Plugin Installation Variability
Different plugins may require different setup flows. ClawSpec must decide how much it standardizes versus how much it leaves to custom setup hooks.
Observable Output Boundaries
Some plugins expose behavior through logs, some through tool calls, some through external HTTP effects.
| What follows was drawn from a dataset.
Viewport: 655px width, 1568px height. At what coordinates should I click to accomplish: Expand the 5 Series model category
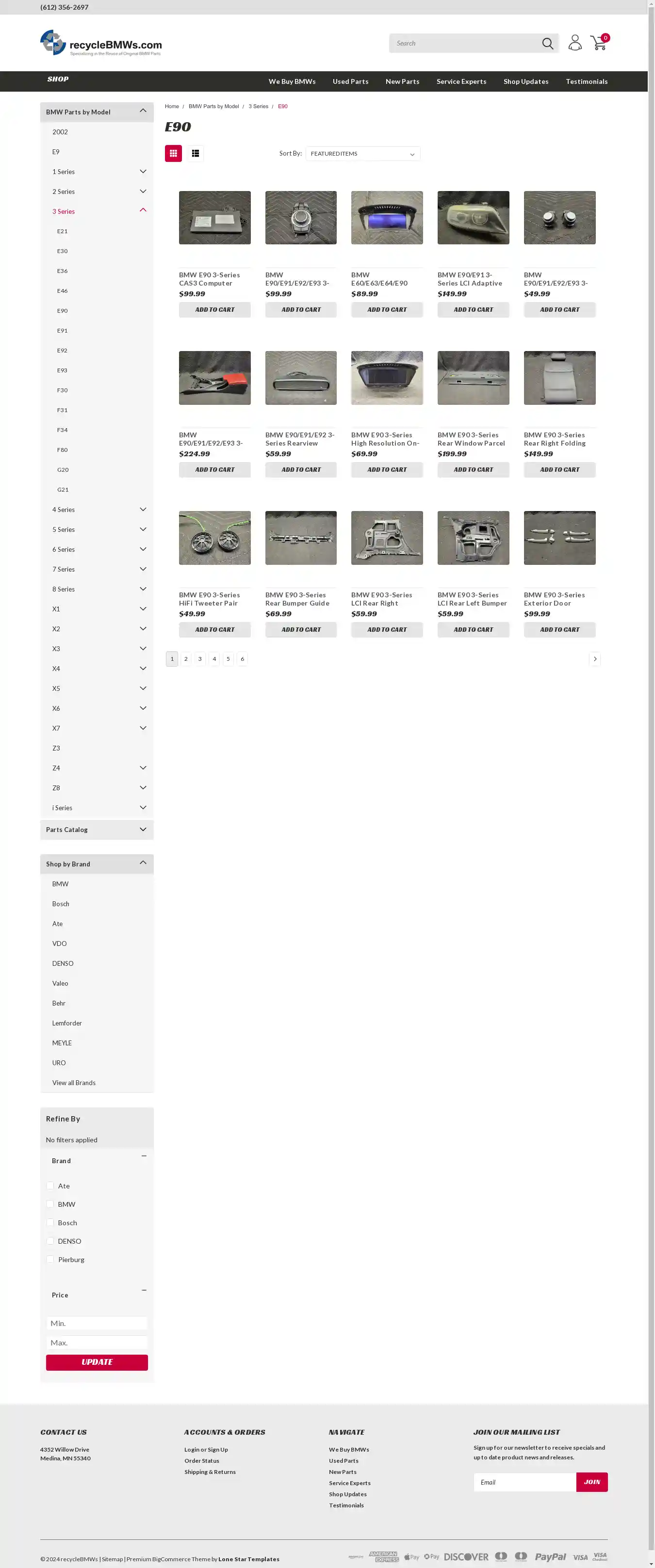point(143,529)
The framework must define what counts as the authoritative observable result.
Docker/Image Strategy
The project needs a clear policy for:
- official base images
- local image overrides
- plugin source mounting during local development
- OpenClaw version pinning
Test Case Reuse
It may be useful later to split infra definitions, model rules, and assertions into reusable modules rather than keeping everything in one file.
16. Success Criteria
ClawSpec can be considered successful in its first phase if:
- a plugin developer can define a test spec without writing framework code
- a test run is reproducible across machines with the same environment
- plugin integration behavior can be validated without a real LLM
- failed runs produce enough artifacts to diagnose the issue quickly
- at least one real plugin can be tested end-to-end using the framework
17. Next Recommended Deliverables
After this plan, the next most useful documents are:
README.md— concise positioning and quick startdocs/spec-schema.md— formalize the spec designschema/clawspec.schema.json— machine-validatable V0 schemadocs/fake-model.md— define fake model request/response behaviorTASKLIST.mdor milestone tracker — implementation breakdown
18. Summary
ClawSpec should become a deterministic integration testing framework for OpenClaw plugins.
Its core innovation is simple:
- run real OpenClaw runtime environments
- replace real LLM behavior with a rule-driven fake model service
- execute declarative test cases
- verify runtime behavior with stable, repeatable assertions
If implemented well, ClawSpec can become the standard foundation for plugin-level automated testing in the OpenClaw ecosystem.